What an absolute Adonis 

I tinkered around with my character, making sure to create a monstrosity of mismatched colours and huge, anime-style hair before scrapping everything and reverting back to the safety of a vanilla looking dude with short hair and light stubble – I really am adventurous. Once that was out of the way, I found myself in an Arsenal of my own, prepping to take part in a test of sorts, in order to see if I ‘had what it takes to be a mercenary’ – pfft, like there is any doubt. In the world of DXM, what’s left of civilisation is run by a number of goliath-size corporations that mine Femto and use it to create increasingly destructive weaponry in order to quell the Immortals. The player, like many others in this world, is a mercenary for hire that is looking to make a buck here and there by taking up contracts from these mega corps to mostly show enemy AI who’s boss.

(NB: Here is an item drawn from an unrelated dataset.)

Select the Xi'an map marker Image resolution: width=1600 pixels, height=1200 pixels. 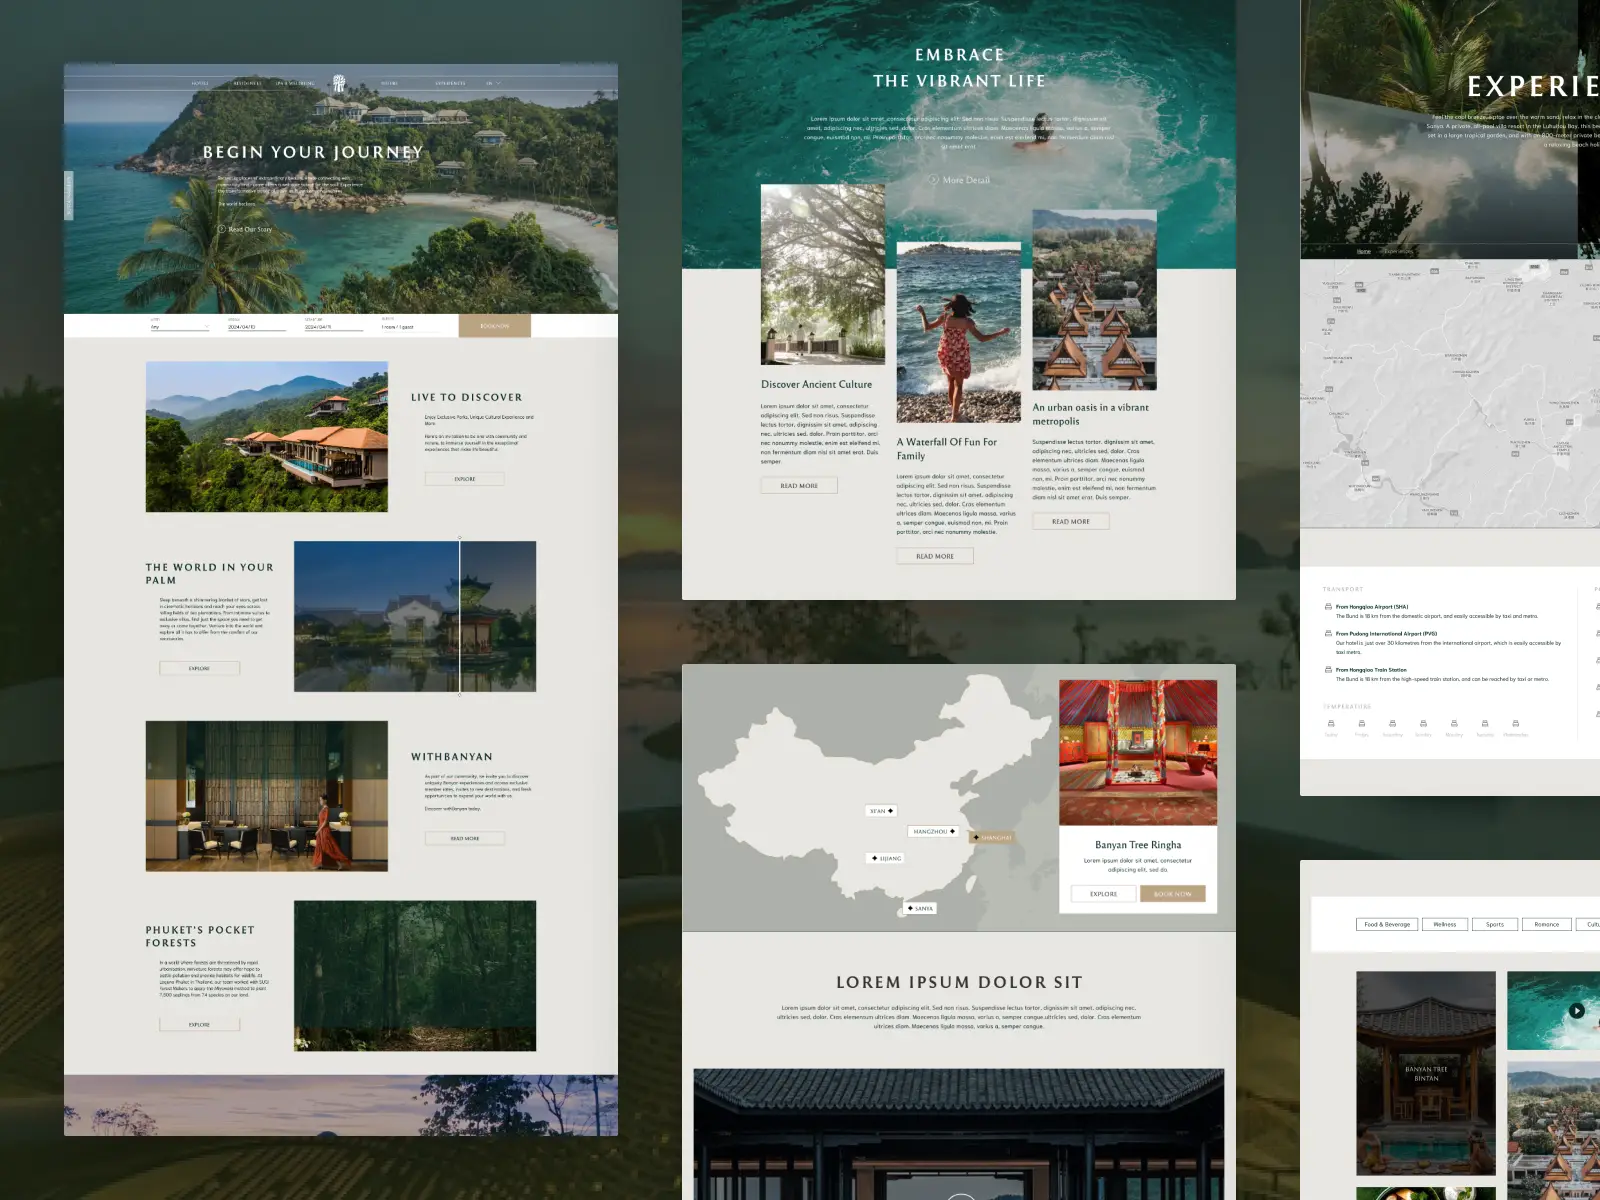pos(881,811)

The test acts as the game’s tutorial, making sure you know the basics of how to pilot your mech. With the test in the rear view, you get your mercenary licence (I’m assuming that’s how it works) and away you go. Straight out of the gate the controls are fairly easy to wrangle. Flying is as simple as hitting jump twice, boosting is a shoulder button that is limited by a stamina bar, so on and so forth. The game eases you into combat situations smoothly and doesn’t bombard you with walls of text straight away, which is a blessing, but later a curse. Certain systems were vaguely glossed over without much explanation, meaning that I was left to my own devices if I wanted to learn how to best utilise what was at my disposal. Once you graduate to mercenary status, you are plonked into a hangar area that acts as your base. From here you customise your mech, buy new equipment and most importantly launch missions. Oh and there is an ice-cream parlour that lets you buy scoops for buffs…yep.

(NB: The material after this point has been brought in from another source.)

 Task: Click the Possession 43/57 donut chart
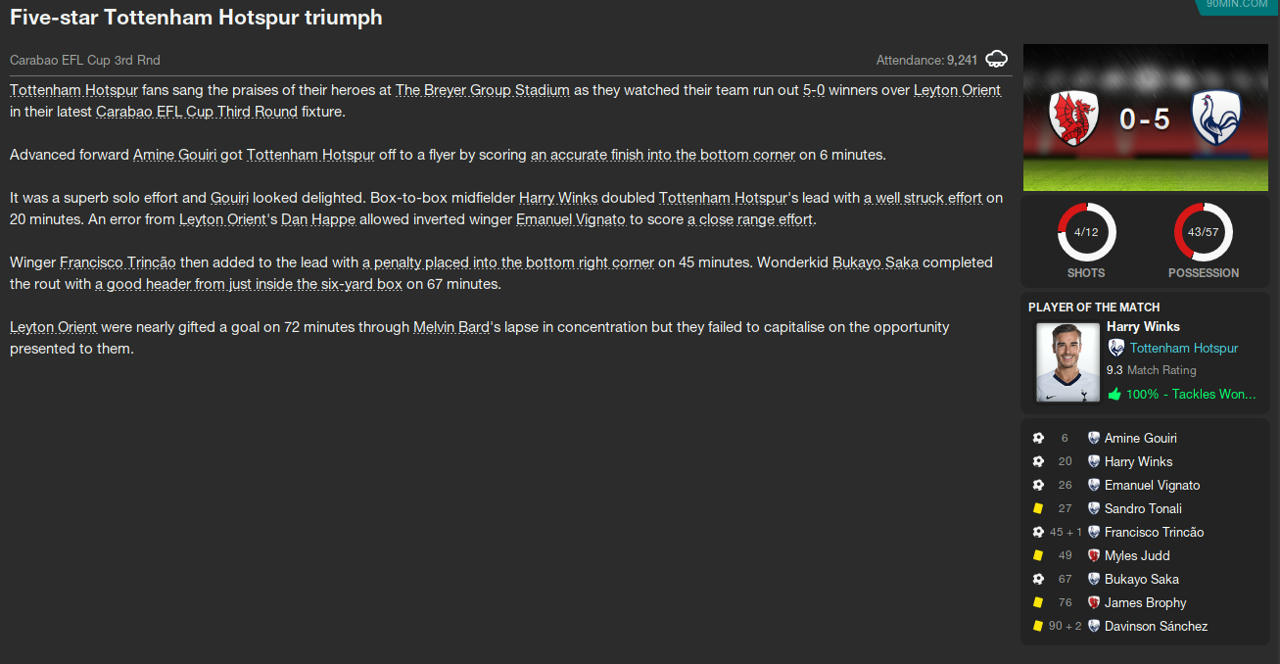[1203, 233]
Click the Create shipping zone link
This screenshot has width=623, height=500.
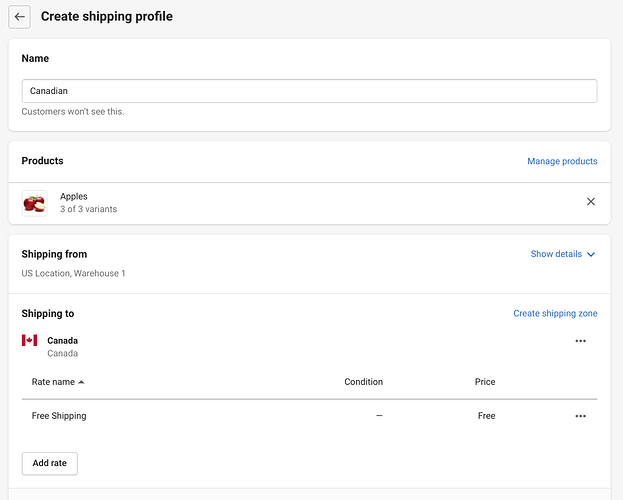tap(555, 314)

A double scoop for me obviously

Anyway, missions are divided into ranks (difficulties) ranging from E to A that are unlocked progressively as you well…progress. The first few missions are simple, arrive at the mission area and clear the zone of any enemy AI. These AI come in a variety of forms, from fast yet weak drones to slow, lumbering tanks that pack a punch if they manage to hit you. The first handful of missions effectively drew me in, giving me a sense of power as I mowed down droves of machines while making some sweet sweet money doing so. The biggest issue with DXM arose the longer I played however, as the first few missions weren’t just an indication of what was to come, they were an exact copy of what was to come.

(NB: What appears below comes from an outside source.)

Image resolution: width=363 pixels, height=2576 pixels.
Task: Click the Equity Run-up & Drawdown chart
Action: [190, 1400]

As much as I enjoyed piloting my Arsenal, the mission structure became old quickly. The general premise of every contract is to either wipe an area clear of AIs, or to protect an object or ship against said AIs for a certain amount of time. Just as the mission seems to be drawing to a close a ‘new threat’ would arrive, sometimes a corrupted Arsenal, other times a rogue mercenary, either way it very rarely deviated from this formula and that becomes stale a few short hours into the campaign. Missions are short and sharp however, being a perfect fit for the Switch. Whenever I had ten or so minutes I was able to jump in, mess around with my Arsenal, complete a mission and then go back to whatever it was I was doing. Each mission has you partnered up with one or two other computer controlled mercenaries that bring a little bit of life onto the battlefield. There are a number of different mercenary factions that all fight for different reasons and listening to them clash over ideals definitely livens up the fairly lifeless combat scenarios (you are fighting robots essentially, so that’s to be expected). If you fight alongside a particular merc enough times they will become requestable during side missions (for a price of course), which gives you something tangible for sitting through a bunch of dialogue.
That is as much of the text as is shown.